I have developed two very annoying routines that I perform prior to doing any kind of writing, and that includes blogging. Before I write out a single word on paper, or type out a single word on the computer, these pre-writing routines must be performed. Otherwise, I can't get into the proper frame of mind for writing.
If I'm writing something on the computer, be it a blog post or a story, after getting the computer started and what now (I use my laptop in two hour increments and turn it off when I'm not using it), I play a game of spider solitaire. If I win, I move on to the next step. If I don't, I keep on playing until I win. For those of you think that this sounds stupid because it's a game that is easy to win at, it isn't. I play the game with a severe handicap, so naturally it lends itself more to losing than winning. The longest losing streak that I had while playing this game, was 49 consecutive games, which naturally cut into my writing time.
The next step, should I win a game, is to log into Facebook. Once I get done checking that, I then check Blogger; my Gmail; my Hotmail; my Yahoo twice; FoxNews; ESPN; and my local newspaper website, in that order.
Then I write, either my blog post (with various research links if need be) or my story (again doing research if need be). Sometimes I'll write original stuff and sometimes I'll dictate my scribbles via the Dragon.
There are times though that I've been able to break that routine by simply cracking down and staying offline. But it doesn't last for long because I really need to have at least one thing from the CyberWorld going at the same time that I'm writing. Doesn't matter what it is, so long as I have it going, I'm writing.
For when I decide to write outdoors, that's when it gets positively infantile.
Example: I want to work on a short story.
1} Grab my folder of paper, my clipboard, the printed pages of what I written so far, a rubber fingertip and my hat.
2} Go outside to my writing area, get myself situated in my chair, take out a pen, clipboard, short story and start studying where I had left off at.
3} Ten seconds later, decide to get a snack. Get snack, eat, then repeat step #2.
4} Ten seconds later, decide to get a drink. Get drink, drink, then repeat step #2.
5} Ten seconds later, decide to move my chair to the other side of the tree so that the sun isn't beating down. Move chair to the other side, gather up my stuff and transport it to the other side of the tree. Repeat step #2.
6} Ten seconds later, decide to blow my nose. Get either tissue from the house or napkin from the car, blow my nose, then repeat step #2.
7} Ten seconds later, screw around with my phone. Fix phone, then repeat step #2.

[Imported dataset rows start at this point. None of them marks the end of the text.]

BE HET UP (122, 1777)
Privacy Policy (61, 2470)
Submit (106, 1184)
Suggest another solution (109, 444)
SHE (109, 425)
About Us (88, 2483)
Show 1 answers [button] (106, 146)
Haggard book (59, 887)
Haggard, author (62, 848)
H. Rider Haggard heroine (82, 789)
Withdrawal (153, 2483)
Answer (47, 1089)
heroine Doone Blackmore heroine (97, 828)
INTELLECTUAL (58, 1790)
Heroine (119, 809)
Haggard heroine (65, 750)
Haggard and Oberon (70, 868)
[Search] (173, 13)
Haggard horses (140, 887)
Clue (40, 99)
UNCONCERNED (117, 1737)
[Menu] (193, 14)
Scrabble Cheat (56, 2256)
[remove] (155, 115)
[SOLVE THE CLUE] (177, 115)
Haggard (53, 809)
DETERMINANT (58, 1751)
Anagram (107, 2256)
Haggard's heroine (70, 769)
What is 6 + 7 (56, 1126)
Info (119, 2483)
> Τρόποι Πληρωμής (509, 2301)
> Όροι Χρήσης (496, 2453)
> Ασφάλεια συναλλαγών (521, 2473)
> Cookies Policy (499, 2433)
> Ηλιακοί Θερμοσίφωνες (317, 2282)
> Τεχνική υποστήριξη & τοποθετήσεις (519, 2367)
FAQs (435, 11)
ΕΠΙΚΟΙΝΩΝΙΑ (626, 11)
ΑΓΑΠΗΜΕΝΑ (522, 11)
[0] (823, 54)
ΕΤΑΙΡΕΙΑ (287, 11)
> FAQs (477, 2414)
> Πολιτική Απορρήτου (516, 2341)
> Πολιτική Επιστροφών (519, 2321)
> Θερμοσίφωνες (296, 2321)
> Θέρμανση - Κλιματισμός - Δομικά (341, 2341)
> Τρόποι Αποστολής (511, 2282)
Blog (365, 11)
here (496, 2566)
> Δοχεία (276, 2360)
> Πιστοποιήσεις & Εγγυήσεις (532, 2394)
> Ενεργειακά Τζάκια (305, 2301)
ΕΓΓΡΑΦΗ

8) Two minutes later, while repeating step #2 for the fifth time, allow the gentle mountain breeze to lull me to sleep. Nap for about an hour. Wake up from nap, repeat step #2.
Keep in mind that I have yet to write a single word down in the preceding hour and a half of being outside.
9} Eventually I come to my senses, get angry with myself for wasting all of this time doing all kinds of pointless shit, and start to write. Which usually lasts anywhere from a half hour to an hour plus, and I wind up with a minimum of three handwritten pages of text.
I have another writing area, which is my front porch, and except for steps #5 & #8, everything else applies.
This is my tiny little screwed up writing world. It's long term, it's deeply ingrained, and there is no hope for a cure for me. If you don't want to see anyone else suffer from the same kind of malady, for god's sake, stop them before they can get started on the road to ruination. Don't let anyone, including yourself, come up with such an annoying pre-writing routine as mine. Please let this be a warning to others that OCD is positively lethal when you're a writer.